Jako pracownik ratusza (wiadomo którego), oczywiście głosowałem na Rafała, ponieważ od kiedy zastąpił Kidawą, wiadomym było, że w drugiej turze będziemy mieli wybór pomiędzy obecnym rezydentem, a potencjalnym jego zmiennikiem.
Wahałem się, czy nie oddać głos właśnie na Hołownię, ale on jak na razie jest jak ten rodzynek w cieście. Może politycznie jeszcze urośnie, bo jak rozumiem, teraz zacznie budować struktury, by za jakiś czas ogłosić budowę nowej partii.

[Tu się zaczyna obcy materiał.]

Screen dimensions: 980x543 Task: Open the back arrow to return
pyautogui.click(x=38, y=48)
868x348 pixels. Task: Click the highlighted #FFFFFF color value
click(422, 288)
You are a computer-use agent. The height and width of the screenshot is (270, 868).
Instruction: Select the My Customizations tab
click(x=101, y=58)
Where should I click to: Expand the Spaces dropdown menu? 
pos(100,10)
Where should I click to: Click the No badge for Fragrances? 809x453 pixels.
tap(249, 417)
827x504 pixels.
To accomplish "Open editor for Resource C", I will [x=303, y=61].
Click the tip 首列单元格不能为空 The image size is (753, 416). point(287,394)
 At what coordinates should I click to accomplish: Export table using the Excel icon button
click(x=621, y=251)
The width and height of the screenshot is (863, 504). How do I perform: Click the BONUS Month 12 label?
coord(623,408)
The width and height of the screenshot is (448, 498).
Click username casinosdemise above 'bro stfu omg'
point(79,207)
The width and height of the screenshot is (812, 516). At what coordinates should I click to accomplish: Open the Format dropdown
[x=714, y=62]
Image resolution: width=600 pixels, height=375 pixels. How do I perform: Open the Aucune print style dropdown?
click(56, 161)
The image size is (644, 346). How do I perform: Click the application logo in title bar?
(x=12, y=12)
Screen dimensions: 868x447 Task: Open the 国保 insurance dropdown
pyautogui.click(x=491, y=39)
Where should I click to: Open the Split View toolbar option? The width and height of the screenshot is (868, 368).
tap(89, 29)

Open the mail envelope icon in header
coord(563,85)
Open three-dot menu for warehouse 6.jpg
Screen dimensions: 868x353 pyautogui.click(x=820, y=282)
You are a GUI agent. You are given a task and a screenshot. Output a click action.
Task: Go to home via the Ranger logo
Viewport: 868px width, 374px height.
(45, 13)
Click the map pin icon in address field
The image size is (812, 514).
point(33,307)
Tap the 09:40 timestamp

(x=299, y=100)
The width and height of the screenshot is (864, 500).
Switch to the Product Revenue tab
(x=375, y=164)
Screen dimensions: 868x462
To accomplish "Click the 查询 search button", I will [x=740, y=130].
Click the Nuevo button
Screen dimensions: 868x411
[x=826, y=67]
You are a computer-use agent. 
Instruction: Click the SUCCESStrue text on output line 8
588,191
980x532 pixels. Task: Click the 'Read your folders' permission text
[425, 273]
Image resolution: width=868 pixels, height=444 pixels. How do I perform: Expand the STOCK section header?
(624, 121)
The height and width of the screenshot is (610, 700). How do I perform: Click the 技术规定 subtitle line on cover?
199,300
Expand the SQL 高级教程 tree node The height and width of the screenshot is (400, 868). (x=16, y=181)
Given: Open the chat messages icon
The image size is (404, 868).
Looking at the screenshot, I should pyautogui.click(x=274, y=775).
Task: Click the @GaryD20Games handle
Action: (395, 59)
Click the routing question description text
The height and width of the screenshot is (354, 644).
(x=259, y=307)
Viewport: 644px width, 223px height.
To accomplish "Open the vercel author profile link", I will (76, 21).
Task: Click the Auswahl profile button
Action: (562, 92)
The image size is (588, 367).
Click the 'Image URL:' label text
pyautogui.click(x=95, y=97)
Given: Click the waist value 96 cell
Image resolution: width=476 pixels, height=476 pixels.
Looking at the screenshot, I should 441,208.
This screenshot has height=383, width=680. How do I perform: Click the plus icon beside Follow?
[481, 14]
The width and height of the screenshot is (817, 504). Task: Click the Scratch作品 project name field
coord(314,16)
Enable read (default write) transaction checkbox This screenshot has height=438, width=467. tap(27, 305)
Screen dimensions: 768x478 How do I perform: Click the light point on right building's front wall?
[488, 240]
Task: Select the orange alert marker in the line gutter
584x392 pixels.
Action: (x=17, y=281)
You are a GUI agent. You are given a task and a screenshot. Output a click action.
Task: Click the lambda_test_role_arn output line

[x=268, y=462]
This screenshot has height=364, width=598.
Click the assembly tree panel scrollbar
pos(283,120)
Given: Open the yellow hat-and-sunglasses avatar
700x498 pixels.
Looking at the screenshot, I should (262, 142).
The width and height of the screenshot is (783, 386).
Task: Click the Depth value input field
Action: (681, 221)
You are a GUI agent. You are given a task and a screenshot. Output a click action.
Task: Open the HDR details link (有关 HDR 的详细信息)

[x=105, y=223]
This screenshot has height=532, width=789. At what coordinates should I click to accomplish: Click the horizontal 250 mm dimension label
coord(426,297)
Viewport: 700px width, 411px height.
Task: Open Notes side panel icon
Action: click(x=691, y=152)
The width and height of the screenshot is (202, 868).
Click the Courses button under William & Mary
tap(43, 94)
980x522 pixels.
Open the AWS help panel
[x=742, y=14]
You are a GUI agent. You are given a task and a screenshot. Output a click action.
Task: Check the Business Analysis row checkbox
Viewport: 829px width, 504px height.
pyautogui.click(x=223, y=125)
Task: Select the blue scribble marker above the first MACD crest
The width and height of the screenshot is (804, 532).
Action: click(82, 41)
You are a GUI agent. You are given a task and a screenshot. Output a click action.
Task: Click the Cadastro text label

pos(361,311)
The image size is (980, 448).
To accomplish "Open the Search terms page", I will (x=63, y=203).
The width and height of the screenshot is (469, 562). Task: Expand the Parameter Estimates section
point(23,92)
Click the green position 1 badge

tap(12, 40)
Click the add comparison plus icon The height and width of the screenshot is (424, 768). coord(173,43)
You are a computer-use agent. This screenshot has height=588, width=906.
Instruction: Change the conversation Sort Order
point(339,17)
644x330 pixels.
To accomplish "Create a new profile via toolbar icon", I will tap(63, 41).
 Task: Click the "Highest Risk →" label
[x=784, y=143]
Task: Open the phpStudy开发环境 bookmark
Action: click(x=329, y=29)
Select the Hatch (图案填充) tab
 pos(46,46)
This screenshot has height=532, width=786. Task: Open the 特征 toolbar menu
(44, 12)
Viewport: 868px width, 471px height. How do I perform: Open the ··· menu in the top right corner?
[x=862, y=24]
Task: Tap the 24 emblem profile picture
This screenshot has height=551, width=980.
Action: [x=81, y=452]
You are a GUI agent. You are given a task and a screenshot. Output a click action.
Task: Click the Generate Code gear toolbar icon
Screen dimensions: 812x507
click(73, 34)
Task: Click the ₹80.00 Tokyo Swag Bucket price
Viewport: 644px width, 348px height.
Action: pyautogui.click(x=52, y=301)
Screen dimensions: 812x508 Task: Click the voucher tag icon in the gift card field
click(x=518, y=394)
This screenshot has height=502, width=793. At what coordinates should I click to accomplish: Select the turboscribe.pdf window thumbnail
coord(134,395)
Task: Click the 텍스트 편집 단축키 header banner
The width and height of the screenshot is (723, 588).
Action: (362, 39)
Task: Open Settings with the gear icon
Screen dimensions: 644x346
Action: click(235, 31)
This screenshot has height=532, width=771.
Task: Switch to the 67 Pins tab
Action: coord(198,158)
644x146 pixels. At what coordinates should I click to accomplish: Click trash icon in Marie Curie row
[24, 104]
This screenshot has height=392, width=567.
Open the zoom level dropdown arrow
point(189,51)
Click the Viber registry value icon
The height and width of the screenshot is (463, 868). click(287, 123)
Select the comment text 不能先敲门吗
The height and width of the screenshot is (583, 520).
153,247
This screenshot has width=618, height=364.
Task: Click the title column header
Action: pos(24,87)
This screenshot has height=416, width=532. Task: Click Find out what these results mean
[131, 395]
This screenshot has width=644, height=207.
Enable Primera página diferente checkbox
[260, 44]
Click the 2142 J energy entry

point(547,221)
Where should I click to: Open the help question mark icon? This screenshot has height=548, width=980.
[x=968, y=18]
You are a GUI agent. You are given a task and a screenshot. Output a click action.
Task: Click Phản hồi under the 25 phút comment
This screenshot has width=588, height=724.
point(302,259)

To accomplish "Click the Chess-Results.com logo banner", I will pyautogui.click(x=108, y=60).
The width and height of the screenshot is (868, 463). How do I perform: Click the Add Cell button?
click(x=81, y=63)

Zaś towarzystwo bosakowe, które jak widać po wynikach oczarowało część wyborców, jest dla mnie ze scenariusza pisanego wprost cyrylicą, więc nawet nie warto mi ich/jego wymieniać w tym gronie.
Tak, bo pomimo, że wybieramy prezydenta, to i tak w większości nasz głos przy urnie wyborczej, pokrywa się z tym, na jaką partię głosowalibyśmy, gdyby to były wybory do sejmu.
Co do samych wyników pierwszej tury, to moim zdaniem duda dostał czytelny sygnał. Pomimo tych dziesiątków rozdanych miliardów przez obecną ekipę, podporządkowanych mediów, zawłaszczeniu totalnemu państwa, niszczeniu tych, co nie z nami, kupowania wybranych grup społecznych, to efekt tych działań jest daleki od oczekiwań.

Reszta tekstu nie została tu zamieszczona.